Smart_proxy_dynflow 0.8 breaks smart_proxy_ansible in nightly

Ohai!

Recently, sp-dynflow 0.8.0 (and later 0.8.1) landed in nightly and currently breaks Ansible :frowning:

Looking at the log, I see:

2022-03-31T12:04:57 64d60934 [I] Started POST /dynflow/tasks/launch 
2022-03-31T12:04:57 64d60934 [I] Finished POST /dynflow/tasks/launch with 200 (34.33 ms)
2022-03-31T12:04:57 64d60934 [E] <ArgumentError> unknown keyword: :id
        /usr/share/gems/gems/smart_proxy_ansible-3.3.1/lib/smart_proxy_ansible/runner/ansible_runner.rb:13:in `initialize'
        /usr/share/gems/gems/smart_proxy_dynflow-0.8.1/lib/smart_proxy_dynflow/action/batch_runner.rb:11:in `new'
        /usr/share/gems/gems/smart_proxy_dynflow-0.8.1/lib/smart_proxy_dynflow/action/batch_runner.rb:11:in `initiate_runner'
        /usr/share/gems/gems/smart_proxy_dynflow-0.8.1/lib/smart_proxy_dynflow/action/runner.rb:45:in `init_run'
        /usr/share/gems/gems/smart_proxy_dynflow-0.8.1/lib/smart_proxy_dynflow/action/runner.rb:12:in `run'
        /usr/share/gems/gems/dynflow-1.6.4/lib/dynflow/action.rb:582:in `block (3 levels) in execute_run'
        /usr/share/gems/gems/dynflow-1.6.4/lib/dynflow/middleware/stack.rb:27:in `pass'
        /usr/share/gems/gems/dynflow-1.6.4/lib/dynflow/middleware.rb:19:in `pass'
        /usr/share/gems/gems/dynflow-1.6.4/lib/dynflow/action/progress.rb:31:in `with_progress_calculation'
        /usr/share/gems/gems/dynflow-1.6.4/lib/dynflow/action/progress.rb:17:in `run'
        /usr/share/gems/gems/dynflow-1.6.4/lib/dynflow/middleware/stack.rb:23:in `call'
        /usr/share/gems/gems/dynflow-1.6.4/lib/dynflow/middleware/stack.rb:27:in `pass'
        /usr/share/gems/gems/dynflow-1.6.4/lib/dynflow/middleware.rb:19:in `pass'

Looking at recent sp-ansible commits, I would guess it’s fixed by Fixes #34585 - Process artifact files on demand · theforeman/smart_proxy_ansible@d47ed7a · GitHub but this didn’t land in nightly yet. Downgrading sp-dynflow to 0.7.0 fixes the issue.

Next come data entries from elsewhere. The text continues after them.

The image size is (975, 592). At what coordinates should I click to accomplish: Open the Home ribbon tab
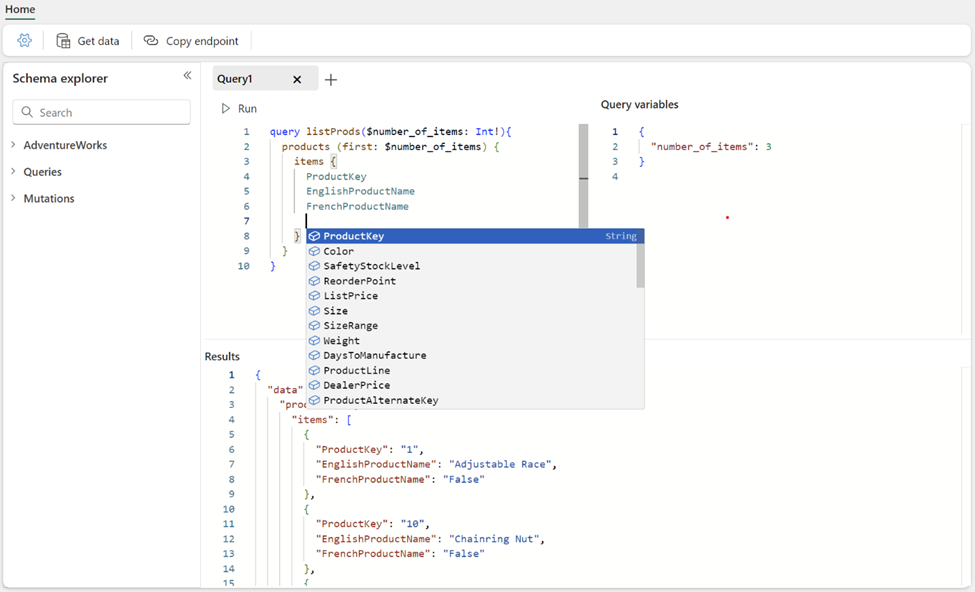point(20,10)
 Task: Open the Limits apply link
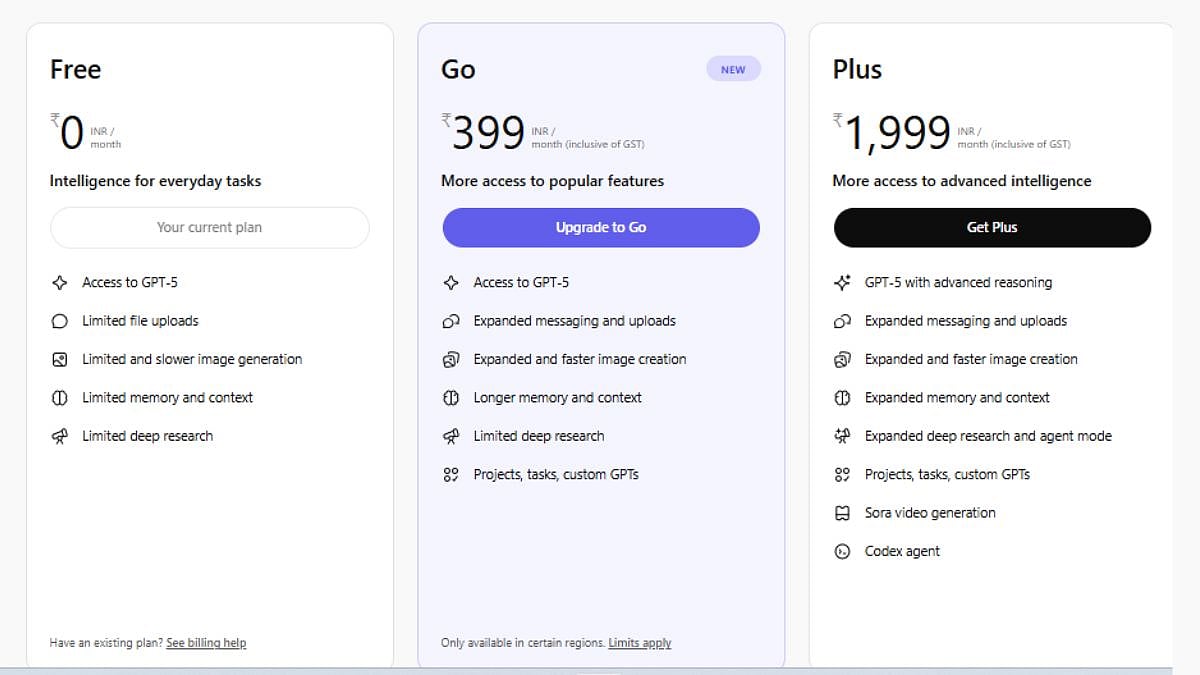[x=640, y=643]
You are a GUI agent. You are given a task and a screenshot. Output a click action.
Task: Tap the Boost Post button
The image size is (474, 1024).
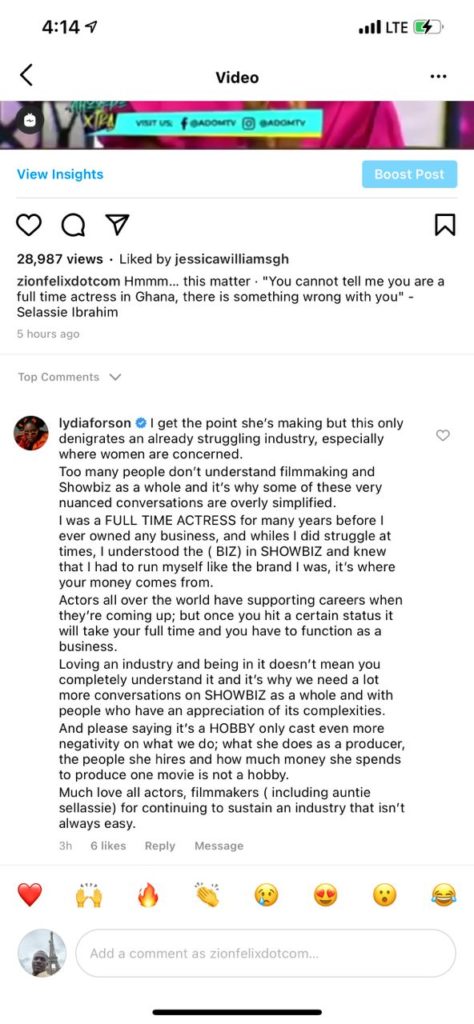(x=409, y=174)
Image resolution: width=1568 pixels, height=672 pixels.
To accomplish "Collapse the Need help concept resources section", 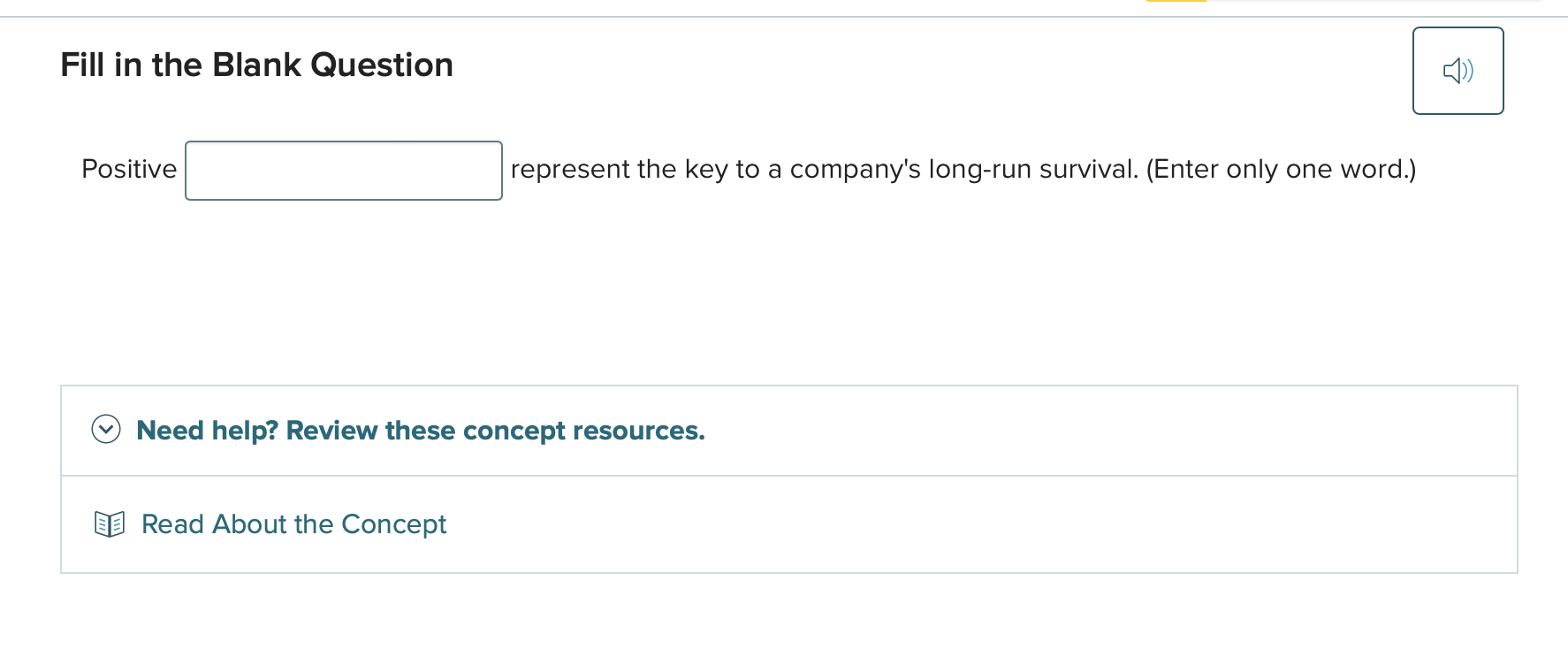I will pyautogui.click(x=106, y=430).
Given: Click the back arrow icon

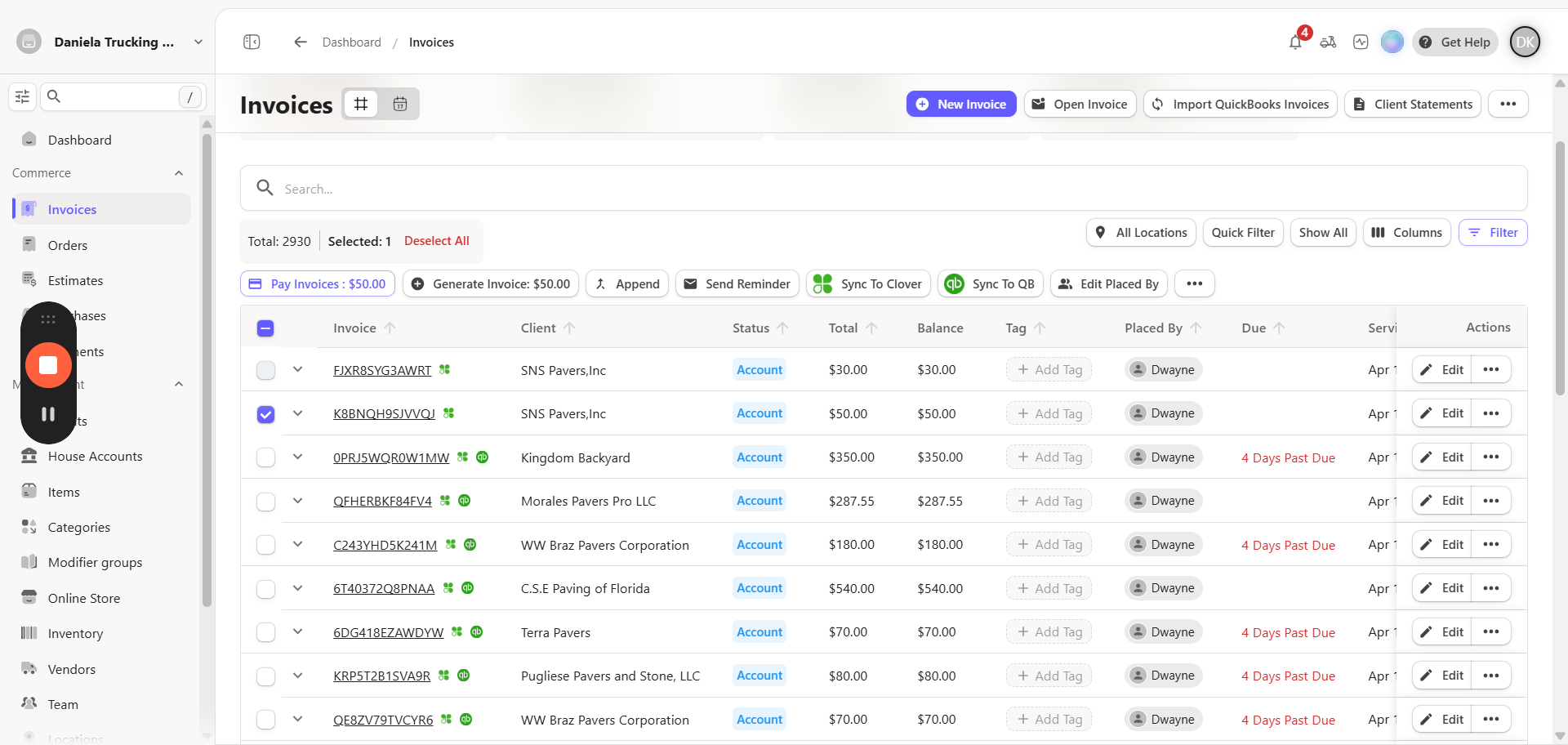Looking at the screenshot, I should click(x=301, y=42).
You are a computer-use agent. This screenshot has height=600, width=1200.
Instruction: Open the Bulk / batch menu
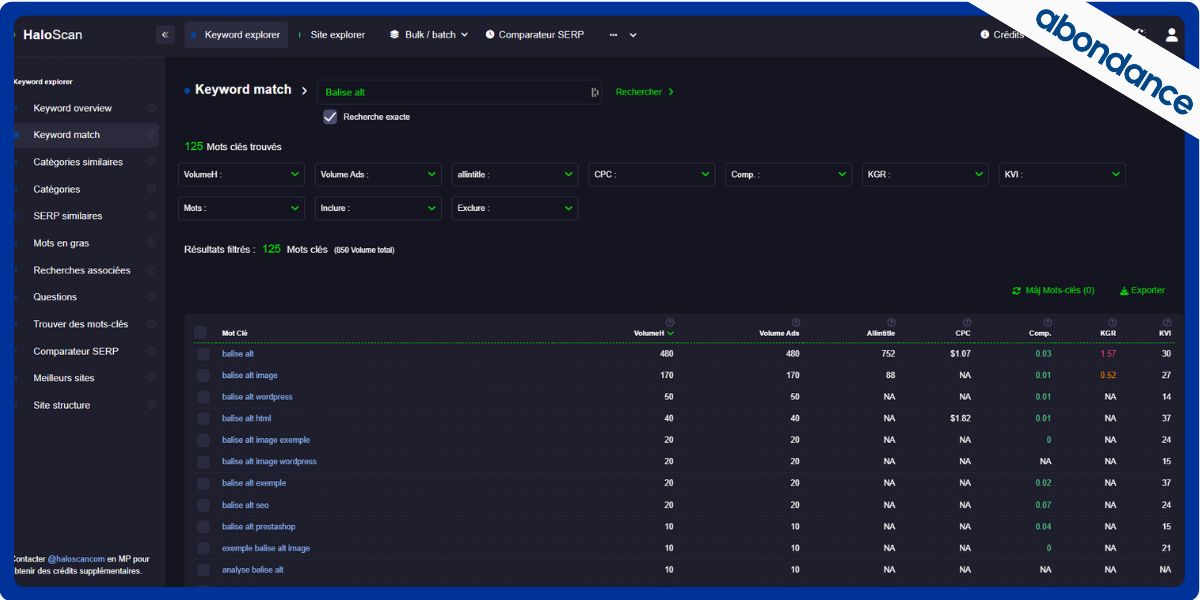click(x=429, y=35)
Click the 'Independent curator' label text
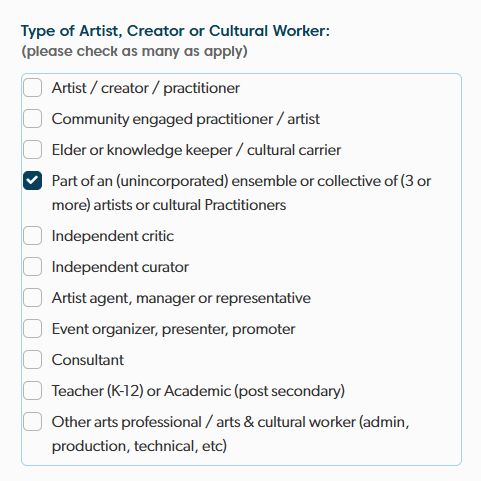Viewport: 481px width, 481px height. 120,267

Breakage in nightly happens, that’s what nightly is for, nevertheless I found a few oddities while investigating this, and would like to discuss them.

  1. This was known to break things – can we somehow ensure packages that need to be updated together are somehow tracked and not land uncoordinated? Maybe even adding Conflicts on the package, so they are not accidentally cherry-picked?
  2. Our CI (well, the plugins and luna pipelines) execute hammer job-invocation create for REX and Ansible and hung there for hours (before Jenkins aborted the job), shouldn’t hammer error out if the job failed to launch or takes too long to execute?
  3. The jobs are marked as running/pending in hammer job-invocation list, which probably explains the above waiting – shouldn’t Foreman notice the error on the Proxy?

Thanks
Evgeni

This one is on me, I got distracted by other things while in the middle of releasing, sorry about that. I’ll try to be more diligent.

Any suggestions how without creating additional overhead?

Not by default, but maybe we could pass --execution-timeout-interval with a sane value to make it kill the job if it does not finish on its own within the given time interval.

In ideal world yes, but concurrency is hard. In the past we made some tradeoffs to have better performing happy path at the cost of making unexpected failures go mostly unnoticed.

In a gem spec, there is no way to declare a “breaks” relationship, right? That way the proxy wouldn’t have started and we’d seen a clear error there.

I don’t think so. I could have probably recognized that as a breaking changed and released it as 1.0.0 and then sp-ansible would not be able to find a compatible version as it depends on ~> 0.8.